Role : Sr. Data/GenAI Engineer
Location : Irving, TX (Hybrid)
• Project Mission: To lead the design and execution of the data ingestion and preparation pipeline, which forms the knowledge foundation for the AI system. This role is responsible for ensuring the AI has access to accurate, well-structured, and contextually rich metadata.
• Key Responsibilities:
o Architect and orchestrate the entire data and metadata ingestion process for the AI's knowledge base.
o Design and oversee the development of scripts and processes to extract schema definitions, query logs, business glossaries, and other metadata from source systems.
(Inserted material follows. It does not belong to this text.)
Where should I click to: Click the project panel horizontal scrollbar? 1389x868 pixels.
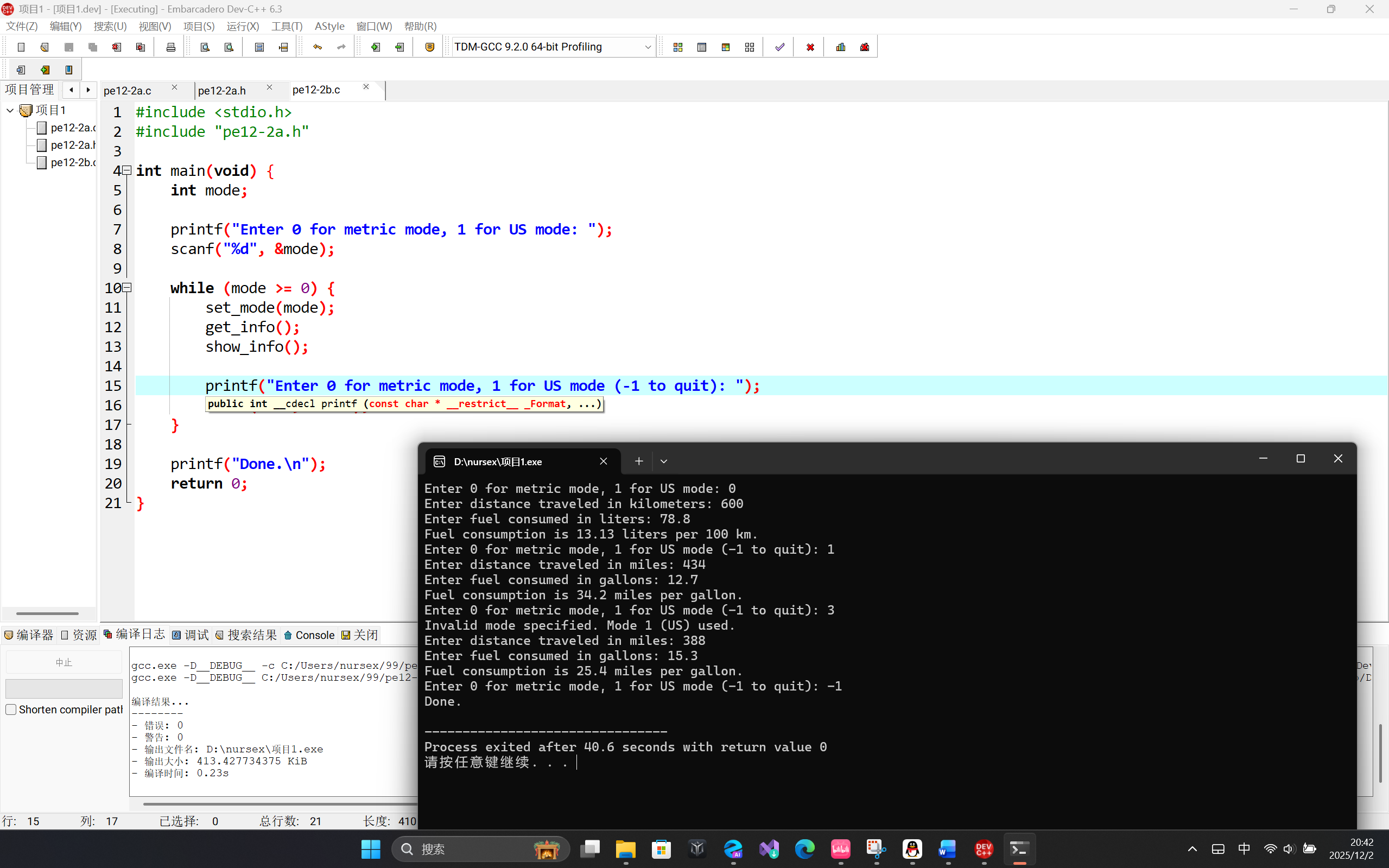pos(48,613)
o Lead a team of data engineers in performing data transformation, cleansing, and formatting to prepare it for vectorization.
o Collaborate with the Architect to design the optimal data model for the vector database.
o Serve as the subject matter expert on data sources, liaising with data owners to understand structures, access patterns, and semantics.
o Ensure the data ingestion pipeline is robust, repeatable, and well-documented.
• Required Skills & Experience:
o Senior-level experience in data engineering, including designing and building complex ETL/ELT pipelines.
o Expert-level proficiency in SQL and Python for data processing and automation.
o Hands-on experience with vector databases (e.g., Pinecone, Chroma, PGvector) and the concept of embeddings.
o Experience working with a variety of data sources, from structured databases to semi-structured API outputs.
o Strong leadership and mentorship skills to guide a remote or distributed team.